The landscape we refer to here is the vegetated topographic surface presented by the physical landform of the western Cape. This landscape is painted in the sense that it is 'littered' with paintings. It is not painted in the sense that within the set of painted images, with a few interesting exceptions to which we return later, we do not find any trace of topography, rivers or vegetation. We now explore these observations, first by redefining landscape as necessarily cultural and then by examining the patterning in the painted record and its locational context. Our objective is to discover the relationship between painters occupying the landscape and a landscape that is seldom represented in the paintings. We are well aware that this contradiction applies to many other painted or engraved landscapes elsewhere in the world, but are increasingly convinced that the relationship in the western Cape between paintings and landscape, in both senses of the word, was quite different from that in many other places, including other parts of South Africa. We also investigate the connection between rock paintings and domestic locations. We use the term domestic site to describe a living place characterised by the presence of a hearth and accumulated occupational remains. This is in contrast to special purpose sites such as factory sites, kill sites and open situation artefact scatters which lack these features.

 

Physical and Cultural Landscapes

Landscape archaeology is a phrase that has many usages,2 ranging from the study of site distributions on palaeo-land surfaces to the understanding of ancient mindsets.3 What links these together is an interest on the part of archaeologists in discovering how people in the past viewed, characterised and then interacted with the physical landscape in which they lived. The perception of landform, rainfall patterns, vegetation and animal communities transformed the physical landscape into a culturally constructed landscape with meaning and significance. The constructed landscape then became the one lived. Daily activities, beliefs and values all contributed to further reconstructions. The corollary of this is that the archaeological record is a record of that construction and reconstruction, evidence for the differential perception of places on the land.4 In the absence of written documents, relevant ethnography or graphic evidence, archaeologists of the Plio-Pleistocene have been content to map pene-contemporaneous occurrences in the hope of discovering land use patterns. For them the meaning of the word landscape hinges on the recognition of an ancient surface, guaranteeing that artefacts and faunal remains are at least approximately similar in age. It is usually assumed in these cases that any ancient perceptions of landscape are likely to have been strongly ecologically determined.

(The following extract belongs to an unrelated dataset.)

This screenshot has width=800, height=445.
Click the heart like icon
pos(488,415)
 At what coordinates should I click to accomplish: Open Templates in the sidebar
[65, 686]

In the case of the later Holocene populations of the western Cape, we find ourselves in a somewhat intermediate situation, having an abundance of both visual and artefactual material in association with some fragmentary historical and more substantial, but more tangential, ethnographic records from throughout southern Africa. Here we try to link the iconography of the paintings with the locations of painted shelters and other archaeological remains to suggest a possible construction of landscape held by the local population. We accept that the paintings are a manifestation of the construction of landscape and that they were both produced during and subsequently constrained the life experiences of local hunter-gatherers. A recurrent problem is the absence of a good chronological framework for the paintings, subtly pushing us into accepting the pene-contemporaneity of all images and the constancy of landscape perception, something we doubt but cannot easily disprove. Later we return to some of the likely sequencing of paintings and show that this is probably related to a change in the notion of landscape as constructed by successive groups of painters. Key events in this sequence are the appearance of domestic animals and the subsequent domination of certain parts of the terrain by herding people.

 

Domestic Sites

What is particularly noticeable in the surveys we have done is the fact that living sites are almost always painted and painted sites are almost always either sites where people lived or are very close to them. Figures 2 and 3 below are examples of two locations in the research area of the western Cape that have been thoroughly searched and recorded. The first thing one notices about these maps is that most of the sites are tightly clustered along river and stream courses and that very few sites are found at any great distance from water sources. For the purposes of this paper the sites have been divided into three categories: first, sites which have only rock paintings; second, sites which have rock paintings as well as substantial evidence of occupation; and third, sites which have occupational remains but no rock art. An occupation site is a place where people have lived over a sufficient time for deposit and artefacts to accrue. The deposit contains the accumulated refuse which may include faunal remains, plant food waste and grass bedding material. Artefacts consist of material manufactured or modified by the occupants such as stone tools, shards of pottery and wooden implements.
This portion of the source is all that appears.